*Records provided*

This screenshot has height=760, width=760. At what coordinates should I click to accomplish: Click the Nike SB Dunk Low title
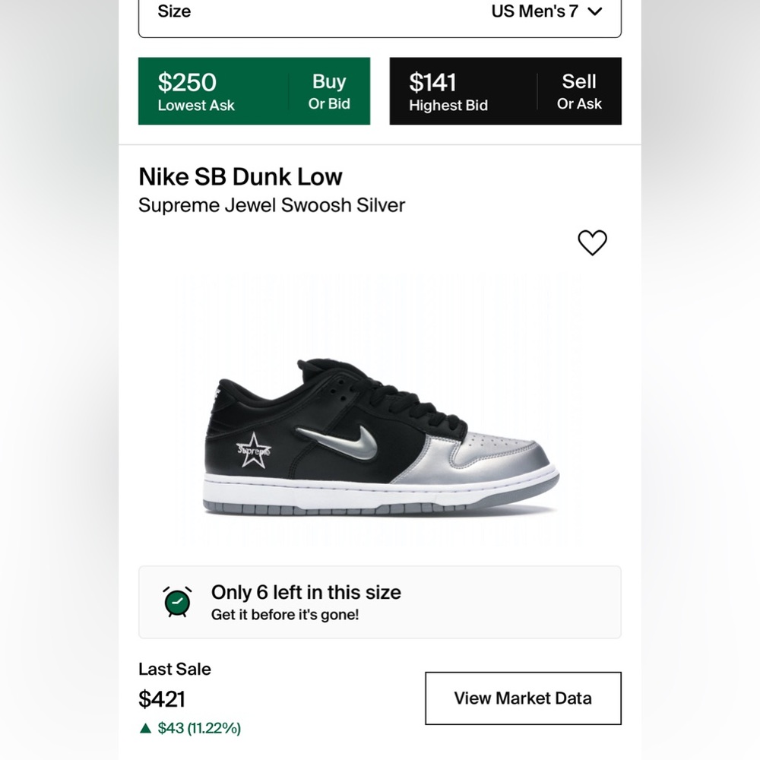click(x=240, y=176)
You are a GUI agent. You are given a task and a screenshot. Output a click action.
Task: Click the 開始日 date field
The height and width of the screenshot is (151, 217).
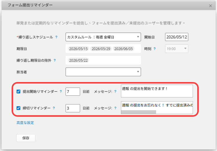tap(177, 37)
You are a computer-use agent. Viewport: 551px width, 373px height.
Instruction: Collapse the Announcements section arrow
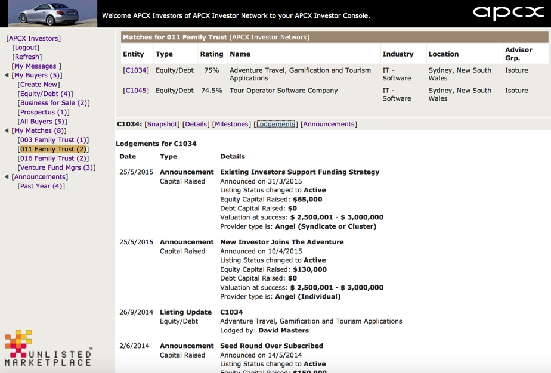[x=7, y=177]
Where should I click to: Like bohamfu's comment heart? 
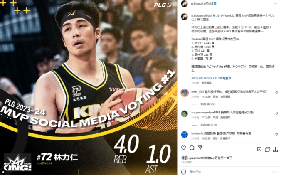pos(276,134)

*Directions for this task*
In your answer, set down the full listing word for word and include no pictures.

*Solution to this exercise*
This screenshot has height=760, width=760. At what coordinates should I click to accomplish: Click the Nike SB Dunk Low title
click(x=240, y=176)
You are a GUI agent. You are given a task and a screenshot. Output a click action.
Task: Click the 開始日 date field
The height and width of the screenshot is (151, 217).
tap(177, 37)
You are a computer-use agent. Viewport: 551px width, 373px height.
Instruction: Collapse the Announcements section arrow
[x=7, y=177]
Where should I click to: Like bohamfu's comment heart? 
pos(276,134)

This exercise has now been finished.